START Records

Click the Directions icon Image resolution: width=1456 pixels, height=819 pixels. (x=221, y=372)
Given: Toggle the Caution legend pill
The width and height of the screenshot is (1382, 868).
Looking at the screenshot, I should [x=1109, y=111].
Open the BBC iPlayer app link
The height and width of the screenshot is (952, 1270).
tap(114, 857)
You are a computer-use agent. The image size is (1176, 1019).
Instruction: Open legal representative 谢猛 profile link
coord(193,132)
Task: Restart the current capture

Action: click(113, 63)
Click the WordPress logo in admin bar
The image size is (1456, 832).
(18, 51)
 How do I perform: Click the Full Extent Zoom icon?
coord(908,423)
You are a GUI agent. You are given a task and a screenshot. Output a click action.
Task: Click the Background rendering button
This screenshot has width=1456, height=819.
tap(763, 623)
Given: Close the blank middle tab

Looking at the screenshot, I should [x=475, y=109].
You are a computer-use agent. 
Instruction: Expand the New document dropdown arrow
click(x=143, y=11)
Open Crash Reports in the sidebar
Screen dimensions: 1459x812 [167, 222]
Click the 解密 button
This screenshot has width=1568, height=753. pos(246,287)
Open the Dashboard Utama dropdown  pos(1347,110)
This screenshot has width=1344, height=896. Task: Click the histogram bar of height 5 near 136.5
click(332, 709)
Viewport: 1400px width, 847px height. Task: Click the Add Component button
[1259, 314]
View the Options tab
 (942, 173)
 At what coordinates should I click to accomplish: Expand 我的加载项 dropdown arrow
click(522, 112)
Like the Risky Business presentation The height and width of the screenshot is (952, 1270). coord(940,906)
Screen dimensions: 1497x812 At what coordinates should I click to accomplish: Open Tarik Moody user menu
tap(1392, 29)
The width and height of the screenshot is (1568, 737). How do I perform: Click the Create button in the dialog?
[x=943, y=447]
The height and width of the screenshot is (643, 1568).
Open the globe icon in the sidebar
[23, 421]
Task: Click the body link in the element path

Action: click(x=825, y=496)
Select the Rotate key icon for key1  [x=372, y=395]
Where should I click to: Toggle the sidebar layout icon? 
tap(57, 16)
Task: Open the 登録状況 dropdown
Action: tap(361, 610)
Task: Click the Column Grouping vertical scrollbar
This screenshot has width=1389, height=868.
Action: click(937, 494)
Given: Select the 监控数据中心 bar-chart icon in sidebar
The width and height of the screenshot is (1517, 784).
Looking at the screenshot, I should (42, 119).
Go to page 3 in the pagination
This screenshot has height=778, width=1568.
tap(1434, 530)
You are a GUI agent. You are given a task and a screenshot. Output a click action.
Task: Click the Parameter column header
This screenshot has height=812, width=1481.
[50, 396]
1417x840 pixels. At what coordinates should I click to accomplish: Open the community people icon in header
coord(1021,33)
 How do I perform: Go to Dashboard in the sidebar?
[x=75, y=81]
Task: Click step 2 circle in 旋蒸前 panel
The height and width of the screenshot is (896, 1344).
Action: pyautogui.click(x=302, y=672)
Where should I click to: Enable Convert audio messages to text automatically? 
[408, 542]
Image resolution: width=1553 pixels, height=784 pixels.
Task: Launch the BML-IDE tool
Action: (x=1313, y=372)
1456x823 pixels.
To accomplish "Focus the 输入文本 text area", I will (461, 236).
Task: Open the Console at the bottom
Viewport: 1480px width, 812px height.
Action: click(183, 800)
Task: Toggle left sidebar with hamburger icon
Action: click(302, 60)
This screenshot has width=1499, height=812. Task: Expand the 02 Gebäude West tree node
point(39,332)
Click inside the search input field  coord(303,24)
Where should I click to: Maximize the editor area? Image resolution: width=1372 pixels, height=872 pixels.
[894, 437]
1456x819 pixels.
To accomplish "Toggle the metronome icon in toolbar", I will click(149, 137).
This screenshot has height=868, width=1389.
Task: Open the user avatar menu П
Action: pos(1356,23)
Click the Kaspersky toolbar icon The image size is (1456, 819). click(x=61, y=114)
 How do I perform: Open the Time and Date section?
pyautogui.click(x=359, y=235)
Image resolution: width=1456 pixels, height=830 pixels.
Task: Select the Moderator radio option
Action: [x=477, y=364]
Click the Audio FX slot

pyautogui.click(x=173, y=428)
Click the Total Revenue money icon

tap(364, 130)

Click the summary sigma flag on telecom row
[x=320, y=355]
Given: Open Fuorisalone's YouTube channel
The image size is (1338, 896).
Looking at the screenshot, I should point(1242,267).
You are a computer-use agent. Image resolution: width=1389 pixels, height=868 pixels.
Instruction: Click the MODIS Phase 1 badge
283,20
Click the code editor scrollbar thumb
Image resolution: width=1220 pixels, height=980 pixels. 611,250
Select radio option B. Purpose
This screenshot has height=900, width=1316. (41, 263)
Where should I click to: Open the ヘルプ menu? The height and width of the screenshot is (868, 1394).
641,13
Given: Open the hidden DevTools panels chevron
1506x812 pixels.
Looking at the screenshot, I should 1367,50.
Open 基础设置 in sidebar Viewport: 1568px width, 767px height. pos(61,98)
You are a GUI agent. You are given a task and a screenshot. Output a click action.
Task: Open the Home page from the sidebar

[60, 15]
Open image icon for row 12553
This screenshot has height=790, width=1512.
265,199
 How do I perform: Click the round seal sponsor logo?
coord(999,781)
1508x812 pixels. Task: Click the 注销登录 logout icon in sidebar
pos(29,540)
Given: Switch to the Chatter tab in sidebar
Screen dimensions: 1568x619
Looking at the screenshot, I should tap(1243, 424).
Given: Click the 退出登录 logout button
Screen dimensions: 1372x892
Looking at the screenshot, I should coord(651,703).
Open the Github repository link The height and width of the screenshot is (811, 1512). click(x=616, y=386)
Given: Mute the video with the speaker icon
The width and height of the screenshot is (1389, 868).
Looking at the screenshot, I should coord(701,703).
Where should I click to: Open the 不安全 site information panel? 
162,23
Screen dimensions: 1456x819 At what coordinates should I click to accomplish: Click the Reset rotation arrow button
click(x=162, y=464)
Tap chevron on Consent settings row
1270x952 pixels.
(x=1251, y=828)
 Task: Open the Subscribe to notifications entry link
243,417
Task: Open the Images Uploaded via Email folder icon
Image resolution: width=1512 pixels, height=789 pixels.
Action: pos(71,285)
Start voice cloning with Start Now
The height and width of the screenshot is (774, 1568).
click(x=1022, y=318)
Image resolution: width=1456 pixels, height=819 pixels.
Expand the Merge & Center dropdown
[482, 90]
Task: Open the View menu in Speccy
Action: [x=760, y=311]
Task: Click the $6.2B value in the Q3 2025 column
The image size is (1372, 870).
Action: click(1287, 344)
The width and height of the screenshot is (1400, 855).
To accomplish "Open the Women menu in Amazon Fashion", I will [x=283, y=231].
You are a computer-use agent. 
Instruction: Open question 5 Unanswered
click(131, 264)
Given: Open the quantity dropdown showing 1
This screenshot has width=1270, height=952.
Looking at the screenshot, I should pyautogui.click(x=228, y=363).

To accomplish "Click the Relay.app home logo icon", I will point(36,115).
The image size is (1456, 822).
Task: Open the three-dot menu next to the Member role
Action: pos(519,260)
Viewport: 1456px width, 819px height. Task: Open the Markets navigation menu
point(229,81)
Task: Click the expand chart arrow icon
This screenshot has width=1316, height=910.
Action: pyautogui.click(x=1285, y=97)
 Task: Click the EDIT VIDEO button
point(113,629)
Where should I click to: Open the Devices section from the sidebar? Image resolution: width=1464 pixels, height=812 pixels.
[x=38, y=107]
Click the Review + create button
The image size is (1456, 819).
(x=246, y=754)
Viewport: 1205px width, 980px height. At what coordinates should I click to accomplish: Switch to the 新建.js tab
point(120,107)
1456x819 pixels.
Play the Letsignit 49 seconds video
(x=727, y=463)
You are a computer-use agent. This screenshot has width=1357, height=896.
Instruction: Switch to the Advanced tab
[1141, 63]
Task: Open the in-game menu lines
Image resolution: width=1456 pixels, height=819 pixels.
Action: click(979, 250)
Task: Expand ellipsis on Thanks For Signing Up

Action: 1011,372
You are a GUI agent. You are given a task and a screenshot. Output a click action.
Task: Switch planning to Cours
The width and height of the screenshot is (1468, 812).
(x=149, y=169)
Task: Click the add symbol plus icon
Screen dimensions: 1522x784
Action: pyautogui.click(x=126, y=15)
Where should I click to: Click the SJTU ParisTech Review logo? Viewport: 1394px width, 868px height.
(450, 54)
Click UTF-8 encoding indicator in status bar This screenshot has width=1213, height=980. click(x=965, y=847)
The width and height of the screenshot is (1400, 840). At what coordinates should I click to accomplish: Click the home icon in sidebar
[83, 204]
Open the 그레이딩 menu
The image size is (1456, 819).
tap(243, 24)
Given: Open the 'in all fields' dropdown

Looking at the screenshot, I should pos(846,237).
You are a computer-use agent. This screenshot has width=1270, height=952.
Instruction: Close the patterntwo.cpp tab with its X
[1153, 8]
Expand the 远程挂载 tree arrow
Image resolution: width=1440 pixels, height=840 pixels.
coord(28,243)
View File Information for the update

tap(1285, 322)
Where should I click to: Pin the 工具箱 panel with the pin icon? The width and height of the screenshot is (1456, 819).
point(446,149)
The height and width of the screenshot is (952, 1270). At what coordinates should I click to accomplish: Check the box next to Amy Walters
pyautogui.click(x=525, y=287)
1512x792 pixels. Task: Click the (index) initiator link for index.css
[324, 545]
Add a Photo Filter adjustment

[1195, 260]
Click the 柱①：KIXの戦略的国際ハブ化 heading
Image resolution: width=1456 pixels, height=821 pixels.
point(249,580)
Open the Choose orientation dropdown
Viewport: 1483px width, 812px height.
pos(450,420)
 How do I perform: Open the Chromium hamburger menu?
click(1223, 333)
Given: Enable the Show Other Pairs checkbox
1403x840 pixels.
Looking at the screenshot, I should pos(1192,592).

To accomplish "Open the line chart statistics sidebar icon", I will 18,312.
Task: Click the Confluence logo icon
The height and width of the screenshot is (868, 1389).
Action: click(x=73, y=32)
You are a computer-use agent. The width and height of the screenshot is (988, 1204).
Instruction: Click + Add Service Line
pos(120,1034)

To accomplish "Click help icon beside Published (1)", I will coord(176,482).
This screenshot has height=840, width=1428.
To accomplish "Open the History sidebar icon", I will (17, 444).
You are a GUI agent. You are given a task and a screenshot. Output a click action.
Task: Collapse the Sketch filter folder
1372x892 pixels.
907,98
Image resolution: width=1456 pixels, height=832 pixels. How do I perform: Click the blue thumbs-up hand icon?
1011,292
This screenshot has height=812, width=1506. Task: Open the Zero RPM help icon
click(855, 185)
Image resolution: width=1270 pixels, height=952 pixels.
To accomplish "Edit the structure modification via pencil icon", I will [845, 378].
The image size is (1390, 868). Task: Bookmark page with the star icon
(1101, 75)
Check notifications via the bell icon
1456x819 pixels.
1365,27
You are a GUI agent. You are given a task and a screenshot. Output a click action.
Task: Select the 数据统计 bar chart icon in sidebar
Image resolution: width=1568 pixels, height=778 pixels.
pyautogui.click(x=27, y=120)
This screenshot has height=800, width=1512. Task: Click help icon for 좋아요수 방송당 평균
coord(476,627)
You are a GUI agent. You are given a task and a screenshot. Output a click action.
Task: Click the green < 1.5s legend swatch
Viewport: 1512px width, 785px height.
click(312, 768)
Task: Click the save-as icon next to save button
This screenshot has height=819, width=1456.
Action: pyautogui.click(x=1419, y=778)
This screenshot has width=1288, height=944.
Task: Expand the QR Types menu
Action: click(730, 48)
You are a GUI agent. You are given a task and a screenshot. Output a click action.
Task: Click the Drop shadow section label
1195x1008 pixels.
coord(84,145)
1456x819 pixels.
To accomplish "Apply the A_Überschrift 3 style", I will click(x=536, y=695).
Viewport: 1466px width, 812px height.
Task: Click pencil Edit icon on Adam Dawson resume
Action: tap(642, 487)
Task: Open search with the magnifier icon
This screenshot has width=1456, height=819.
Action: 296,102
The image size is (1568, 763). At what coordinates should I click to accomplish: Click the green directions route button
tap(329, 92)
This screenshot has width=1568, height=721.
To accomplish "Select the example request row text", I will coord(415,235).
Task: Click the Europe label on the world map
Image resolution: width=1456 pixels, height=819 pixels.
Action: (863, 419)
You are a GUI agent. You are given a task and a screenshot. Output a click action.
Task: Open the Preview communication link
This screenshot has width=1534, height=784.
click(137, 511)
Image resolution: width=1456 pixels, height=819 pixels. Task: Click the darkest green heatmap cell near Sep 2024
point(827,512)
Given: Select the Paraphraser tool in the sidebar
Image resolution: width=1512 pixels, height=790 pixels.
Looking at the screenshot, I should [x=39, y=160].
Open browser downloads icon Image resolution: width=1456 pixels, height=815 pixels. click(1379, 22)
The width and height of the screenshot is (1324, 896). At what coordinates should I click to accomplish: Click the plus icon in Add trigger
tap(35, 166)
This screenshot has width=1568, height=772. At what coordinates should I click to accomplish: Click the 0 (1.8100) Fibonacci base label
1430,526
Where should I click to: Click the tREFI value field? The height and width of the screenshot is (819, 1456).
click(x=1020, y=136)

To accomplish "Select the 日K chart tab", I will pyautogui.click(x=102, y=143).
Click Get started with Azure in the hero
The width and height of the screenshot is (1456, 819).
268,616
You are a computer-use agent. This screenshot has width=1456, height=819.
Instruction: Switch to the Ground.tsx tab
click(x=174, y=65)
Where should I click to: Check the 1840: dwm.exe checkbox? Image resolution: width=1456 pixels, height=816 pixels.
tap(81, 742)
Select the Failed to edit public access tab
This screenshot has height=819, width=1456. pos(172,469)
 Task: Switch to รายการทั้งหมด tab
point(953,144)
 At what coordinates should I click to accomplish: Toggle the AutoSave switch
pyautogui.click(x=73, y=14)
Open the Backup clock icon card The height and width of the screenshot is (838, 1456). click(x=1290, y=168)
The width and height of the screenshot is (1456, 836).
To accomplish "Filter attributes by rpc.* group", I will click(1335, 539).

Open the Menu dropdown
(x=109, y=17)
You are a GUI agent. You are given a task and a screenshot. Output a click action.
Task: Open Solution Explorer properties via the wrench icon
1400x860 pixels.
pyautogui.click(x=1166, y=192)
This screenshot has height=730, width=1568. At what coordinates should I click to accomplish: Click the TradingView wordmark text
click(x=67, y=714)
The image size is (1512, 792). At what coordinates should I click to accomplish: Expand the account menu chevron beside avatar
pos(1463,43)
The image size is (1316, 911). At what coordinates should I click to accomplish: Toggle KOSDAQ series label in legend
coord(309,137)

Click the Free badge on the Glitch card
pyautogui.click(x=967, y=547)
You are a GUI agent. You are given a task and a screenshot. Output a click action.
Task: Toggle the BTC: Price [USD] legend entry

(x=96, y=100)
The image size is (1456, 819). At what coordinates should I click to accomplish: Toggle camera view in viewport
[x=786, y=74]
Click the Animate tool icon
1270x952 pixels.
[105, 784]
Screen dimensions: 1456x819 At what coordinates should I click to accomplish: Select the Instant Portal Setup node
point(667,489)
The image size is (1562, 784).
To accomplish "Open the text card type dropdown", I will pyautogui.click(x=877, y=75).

END Records

# What needs to be done
Go through the records above. Copy each line in which the string "folder" appears.

# Solution
Task: Open the Images Uploaded via Email folder icon
Task: Collapse the Sketch filter folder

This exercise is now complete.